Earlier in the year, news broke that the famed British coachbuilder firm Radford was coming back. The four-person team responsible for bringing back Radford includes former F1 World Champion Jenson Button, car designer Mark Stubbs, car builder Ant Anstead, and lawyer Roger Behle. Now, the company is based in California and has unveiled the Radford Type 62-2. It is the first sports car to wear the Radford name since the 1960s, and it looks like it through the lens of rose-tinted glasses. Radford Coachbuilders Ltd was founded in 1948 by Harold Radford. The company’s resume includes producing 12 shooting brake variants of the Aston Martin DB5 and the first manufacturer to patent the hatchback and reverse-mounted seats. In the world of motorsport, it was Radford who created the fiberglass bodywork for the Ford GT40 prototype. However, Radford’s specialty was creating bespoke, luxury-trimmed Austin Minis for A-list celebrities like Enzo Ferrari and every member of the Beatles.

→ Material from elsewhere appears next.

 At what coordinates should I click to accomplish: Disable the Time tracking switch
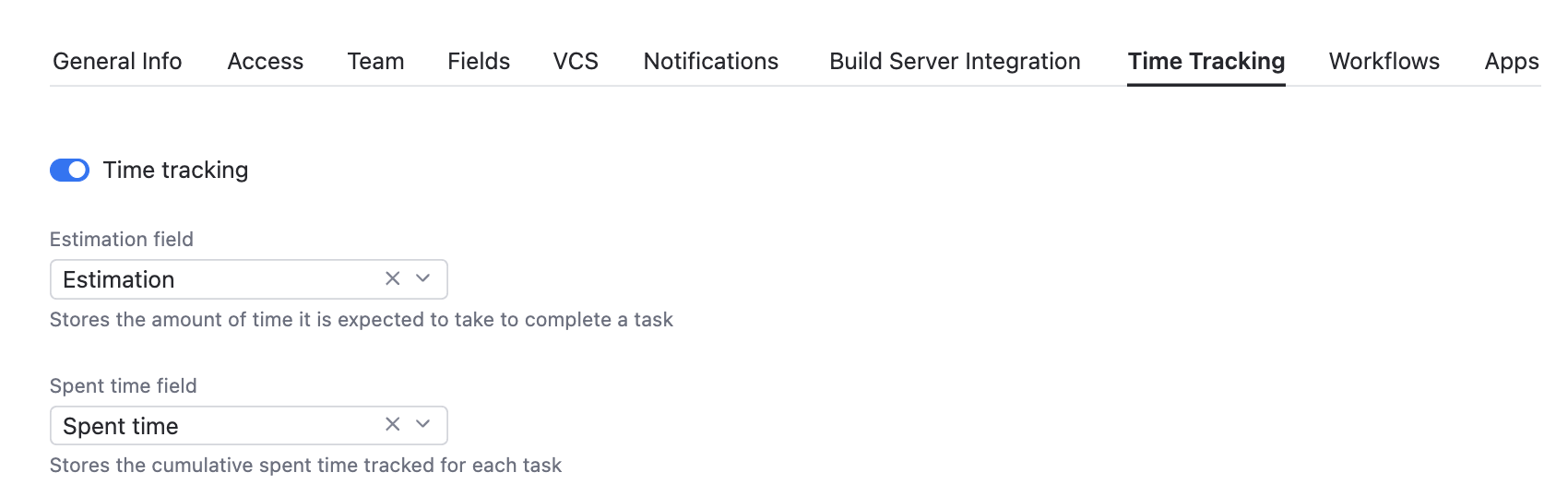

Radford collaborated with Lotus Engineering to develop the Type 62-2. In fact, Radford Type 62-2 is based on the 1969 Lotus Type 62 racecar. Mark Stubbs designed the car’s body to channel the look of a 1960s 24 Hours of Le Mans racer with a ducktail spoiler and body curves capable of slipping through the air. Retro lines are mated perfectly with modern LED headlights. This sports car falls into a Superleggera fighting class with a curb weight of 2,205-pounds.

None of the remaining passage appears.